Programa será voltado à proteção, ao bem-estar e ao manejo populacional de cães e gatos, incluindo os animais em situação de rua.
Edição Scriptum com Agência Câmara
Uma proposta da deputada Laura Carneiro (PSD-RJ) para criação de programa de proteção e controle populacional de cães e gatos avançou na Câmara esta semana, quando a Comissão de Saúde da Casa aprovou substitutivo da relatora instituindo o Programa Nacional Vida Animal, voltado à proteção, ao bem-estar e ao manejo populacional de cães e gatos, incluindo os animais em situação de rua. A proposta também prevê ações de controle de zoonoses e combate ao abandono e aos maus-tratos e continua em análise na Câmara.
O substitutivo da relatora, deputada Rogéria Santos (Republicanos-BA), inclui também proposta do PL 1555/25, do deputado Marcos Tavares (PDT-RJ).

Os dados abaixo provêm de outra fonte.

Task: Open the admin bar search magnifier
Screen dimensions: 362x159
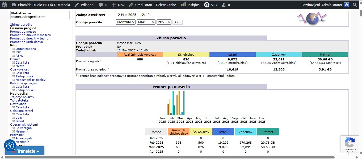Action: tap(355, 5)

O programa será executado em âmbito nacional, com participação articulada da União, de Estados, de municípios e do Distrito Federal. A adesão dos entes federativos ocorrerá de forma voluntária e descentralizada, por meio de convênios, termos de cooperação ou instrumentos similares.

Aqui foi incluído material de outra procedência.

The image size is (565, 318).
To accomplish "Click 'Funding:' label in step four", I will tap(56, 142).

O texto estabelece como diretrizes do programa o manejo populacional ético e sustentável de cães e gatos, a promoção do bem-estar animal e da guarda responsável, a prevenção e o combate ao abandono e aos maus-tratos, e a prevenção e o controle de zoonoses, entre outras. O programa também prevê integração entre políticas de saúde, meio ambiente e educação.
Entre os objetivos prioritários estão a realização de diagnósticos populacionais e sanitários de cães e gatos; campanhas permanentes de castração, vacinação e identificação, gratuitas ou subsidiadas; e incentivo à adoção responsável.
Cadastro Nacional
O Poder Executivo federal ficará responsável por coordenar o programa, estabelecer padrões técnicos e operacionais e monitorar indicadores de impacto. O texto prevê ainda a integração com o Cadastro Nacional de Animais Domésticos (Lei 15.046/24) como instrumento de planejamento, rastreabilidade e avaliação de políticas públicas.
A participação em ações e benefícios do programa poderá ser condicionada ao cumprimento de requisitos de regularidade, transparência e conformidade com normas sanitárias, bem como à inscrição no Cadastro Nacional de Animais Domésticos, quando aplicável.
“O substitutivo preserva os objetivos centrais da proposição principal e incorpora aperfeiçoamentos que fortalecem a efetividade das ações preventivas e a integração institucional, contribuindo para maior eficiência administrativa e sanitária”, disse a relatora.
Rogéria Santos destacou que a ausência de políticas estruturadas de controle populacional de cães e gatos favorece a disseminação de zoonoses e impõe pressão sobre os serviços públicos de saúde e de vigilância epidemiológica, “especialmente em áreas urbanas com maior vulnerabilidade social”.
A proposta ainda será analisada, em caráter conclusivo, pelas comissões de Meio Ambiente e Desenvolvimento Sustentável; de Finanças e Tributação; e de Constituição e Justiça e de Cidadania. Para virar lei, precisa ser aprovada pela Câmara e pelo Senado.